When does your app need it?

  • You're selling to customers outside Australia and want to reduce friction by charging in their local currency
  • Your product is priced in USD (common for SaaS products targeting a global market) but you're an Australian entity
  • You have a marketplace with buyers and sellers across multiple countries
  • You want to display localised pricing on your marketing site and in-app based on the user's location
  • Your enterprise customers require invoicing in their local currency as a procurement requirement
  • You're expanding from an Australian-only product to a regional or global offering and want pricing to reflect local market rates

How much does it cost?

Adding multi-currency support typically adds 5–11 hours of development — roughly $1,000–$2,000 AUD.

At the lower end: displaying prices in a small number of fixed currencies using static exchange rates stored in configuration, with Stripe handling the actual currency conversion at checkout. The user selects their currency, prices are displayed using a stored rate, and Stripe charges in the selected currency.

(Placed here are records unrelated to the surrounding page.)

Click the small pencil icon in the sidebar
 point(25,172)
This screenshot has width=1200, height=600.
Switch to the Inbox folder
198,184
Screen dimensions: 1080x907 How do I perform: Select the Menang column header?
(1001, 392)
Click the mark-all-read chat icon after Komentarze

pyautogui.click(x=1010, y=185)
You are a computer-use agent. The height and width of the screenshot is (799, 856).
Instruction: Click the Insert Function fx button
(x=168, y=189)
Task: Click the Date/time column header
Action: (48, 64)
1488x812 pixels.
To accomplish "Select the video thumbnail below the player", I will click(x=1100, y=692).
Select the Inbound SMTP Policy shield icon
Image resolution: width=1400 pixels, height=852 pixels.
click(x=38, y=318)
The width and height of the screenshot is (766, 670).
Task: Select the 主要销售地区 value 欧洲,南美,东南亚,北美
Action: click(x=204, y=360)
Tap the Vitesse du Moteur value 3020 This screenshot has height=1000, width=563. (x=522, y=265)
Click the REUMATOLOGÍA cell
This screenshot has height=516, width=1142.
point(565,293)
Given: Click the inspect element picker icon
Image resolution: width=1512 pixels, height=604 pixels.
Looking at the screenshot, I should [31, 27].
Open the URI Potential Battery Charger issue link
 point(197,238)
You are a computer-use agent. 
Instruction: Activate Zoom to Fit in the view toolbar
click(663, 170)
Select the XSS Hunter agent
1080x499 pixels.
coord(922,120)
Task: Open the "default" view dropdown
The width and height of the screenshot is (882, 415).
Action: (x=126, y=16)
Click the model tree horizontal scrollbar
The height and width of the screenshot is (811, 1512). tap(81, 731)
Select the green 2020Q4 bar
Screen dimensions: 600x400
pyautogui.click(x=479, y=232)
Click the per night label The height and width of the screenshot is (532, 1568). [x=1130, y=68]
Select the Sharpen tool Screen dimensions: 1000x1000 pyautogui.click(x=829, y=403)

At the higher end: live exchange rates fetched from a provider like OpenExchangeRates or Fixer.io (updated periodically and cached), a currency selector with geolocation-based defaults, correctly formatted currency display for each locale (e.g., "US$1,200" vs "£1,200" vs "1.200 €"), GST exclusion logic for international customers, and multi-currency invoice generation showing the charged currency and the AUD equivalent.

How it's typically built

Monetary storage: all amounts in the database are stored as integers in the minor unit of the currency (cents for AUD/USD, pence for GBP). This avoids floating-point rounding errors entirely. A currency column accompanies every amount column. Never store or calculate with floating-point values for money.

Exchange rates can be either static (manually maintained configuration, appropriate for a small number of currencies that don't change often) or live (fetched from OpenExchangeRates or Fixer.io, cached in your database and refreshed hourly or daily). Live rates mean prices fluctuate with the market — some businesses prefer fixed rates to avoid unexpected changes.

Stripe multi-currency: Stripe supports charging in 135+ currencies. You create a PaymentIntent specifying the currency and amount in that currency's minor unit. Stripe converts and settles in your account's default currency (AUD for Australian accounts). Be aware of Stripe's currency conversion fee (currently 2% for automatic conversion) — this affects your net margin on international sales.

Presentment vs settlement: display prices and generate invoices in the presentment currency. For reporting and internal accounting, always record the settlement amount in AUD alongside the presentment amount and exchange rate used.

GST on international sales: under Australian GST rules, most exported services to non-Australian businesses (B2B) are GST-free. Sales to overseas consumers (B2C) may attract GST under the digital services rules if your turnover exceeds the threshold. Confirm with your accountant what applies to your specific business model.

Questions to ask your developer

  • Are monetary amounts stored as integers in the database? Floating-point storage for money leads to rounding errors. All amounts should be stored as integer minor units (cents).
  • Static or live exchange rates? Static rates are simpler and more predictable; live rates are more accurate but prices can fluctuate. Which fits your pricing strategy?
  • How is the customer's currency determined? Geolocation, explicit selection, or account setting — and can the user override it?
  • How does GST interact with international customers? Confirm that tax logic correctly identifies exports and applies (or excludes) GST appropriately.
  • How is multi-currency handled in invoices and reporting? Invoices should show the charged currency; financial reports need AUD equivalents for tax purposes.